From Sparse to Dense: GPT-4 Summarization with Chain of Density Prompting

Paper · arXiv 2309.04269 · Published September 8, 2023
Prompts and PromptingReading and Summarization

Selecting the “right” amount of information to include in a summary is a difficult task. A good summary should be detailed and entity-centric without being overly dense and hard to follow. To better understand this tradeoff, we solicit increasingly dense GPT-4 summaries with what we refer to as a “Chain of Density” (CoD) prompt. Specifically, GPT-4 generates an initial entitysparse summary before iteratively incorporating missing salient entities without increasing the length. Summaries generated by CoD are more abstractive, exhibit more fusion, and have less of a lead bias than GPT-4 summaries generated by a vanilla prompt. We conduct a human preference study on 100 CNN DailyMail articles and find that that humans prefer GPT-4 summaries that are more dense than those generated by a vanilla prompt and almost as dense as human written summaries. Qualitative analysis supports the notion that there exists a tradeoff between informativeness and readability. 500 annotated CoD summaries, as well as an extra 5,000 unannotated summaries, are freely available on HuggingFace1.

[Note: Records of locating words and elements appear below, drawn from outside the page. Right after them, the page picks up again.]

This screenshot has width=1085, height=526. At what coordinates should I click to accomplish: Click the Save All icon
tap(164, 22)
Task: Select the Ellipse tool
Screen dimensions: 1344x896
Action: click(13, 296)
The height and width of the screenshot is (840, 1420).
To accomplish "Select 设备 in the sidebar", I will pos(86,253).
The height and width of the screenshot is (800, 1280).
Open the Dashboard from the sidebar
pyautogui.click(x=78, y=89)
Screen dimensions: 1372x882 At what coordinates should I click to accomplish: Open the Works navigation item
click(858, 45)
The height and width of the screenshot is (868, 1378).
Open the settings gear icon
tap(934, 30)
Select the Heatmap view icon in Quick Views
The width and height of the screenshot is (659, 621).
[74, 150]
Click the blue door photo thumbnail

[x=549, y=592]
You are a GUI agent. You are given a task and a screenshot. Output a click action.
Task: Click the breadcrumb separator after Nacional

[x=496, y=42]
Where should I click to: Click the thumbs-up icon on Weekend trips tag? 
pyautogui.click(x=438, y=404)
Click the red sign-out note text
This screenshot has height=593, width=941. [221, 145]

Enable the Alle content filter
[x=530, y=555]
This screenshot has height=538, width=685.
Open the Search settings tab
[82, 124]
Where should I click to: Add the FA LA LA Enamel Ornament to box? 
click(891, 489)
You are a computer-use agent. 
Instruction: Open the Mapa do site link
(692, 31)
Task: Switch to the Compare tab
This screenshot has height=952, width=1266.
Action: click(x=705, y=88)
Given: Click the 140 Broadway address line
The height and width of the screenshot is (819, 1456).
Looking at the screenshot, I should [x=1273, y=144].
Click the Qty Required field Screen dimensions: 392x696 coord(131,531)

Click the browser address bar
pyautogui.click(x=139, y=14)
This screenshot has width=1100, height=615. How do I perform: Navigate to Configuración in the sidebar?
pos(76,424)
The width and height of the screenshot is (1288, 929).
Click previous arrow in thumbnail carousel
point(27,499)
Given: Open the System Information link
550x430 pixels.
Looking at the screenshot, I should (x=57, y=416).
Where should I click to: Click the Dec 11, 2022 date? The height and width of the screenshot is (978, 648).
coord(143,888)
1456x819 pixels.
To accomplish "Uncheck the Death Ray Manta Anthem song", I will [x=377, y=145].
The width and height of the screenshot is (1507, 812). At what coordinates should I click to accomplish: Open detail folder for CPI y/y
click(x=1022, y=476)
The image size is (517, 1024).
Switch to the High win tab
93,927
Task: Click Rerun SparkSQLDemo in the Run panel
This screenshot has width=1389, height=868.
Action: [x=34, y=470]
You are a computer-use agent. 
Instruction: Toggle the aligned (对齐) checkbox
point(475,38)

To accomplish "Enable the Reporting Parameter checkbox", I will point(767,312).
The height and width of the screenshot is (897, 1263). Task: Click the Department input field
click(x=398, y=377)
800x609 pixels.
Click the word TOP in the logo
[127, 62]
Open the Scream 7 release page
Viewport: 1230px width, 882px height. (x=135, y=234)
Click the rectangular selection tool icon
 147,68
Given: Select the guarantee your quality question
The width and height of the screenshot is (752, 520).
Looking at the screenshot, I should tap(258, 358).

Introduction. Automatic summarization has come a long way in the past few years, largely due to a paradigm shift away from supervised fine-tuning on labeled datasets to zero-shot prompting with Large Language Models (LLMs), such as GPT-4 (OpenAI, 2023). Without additional training, careful prompting can enable fine-grained control over summary characteristics, such as length (Goyal et al., 2022), topics (Bhaskar et al., 2023), and style (Pu and Demberg, 2023). An overlooked aspect is the information density of an summary. In theory, as a compression of another text, a summary should be denser–containing a higher concentration of information–than the source document. Given the high latency of LLM decoding (Kaddour et al., 2023), covering more information in fewer words is a worthy goal, especially for real-time applications. Yet, how dense is an open question. A summary is uninformative if it contains insufficient detail. If it contains too much information, however, it can become difficult to follow without having to increase the overall length.

Discussion / Conclusion. We study the impact of summary densification on human preferences of overall quality. We find that a degree of densification is preferred, yet, when summaries contain too many entities per token, it is very difficult maintain readability and coherence. We open-source annotated test set as well as a larger un-annotated training set for further research into the topic of fixed-length, variable density summarization. We only analyze CoD for a single domain, news summarization. Annotations did not show high summary-level agreement yet did start to show system-level trends, which is in line with previous work on LLM-based evaluation (Goyal et al., 2022). Finally, GPT-4 is a closed source model so we cannot share model weights. We do, however, publish all evaluation data, annotations, as well as 5, 000 un-annotated CoD to be used for downstream uses cases, e.g., density distillation into an open-sourced model such as LLAMA-2 (Touvron et al., 2023).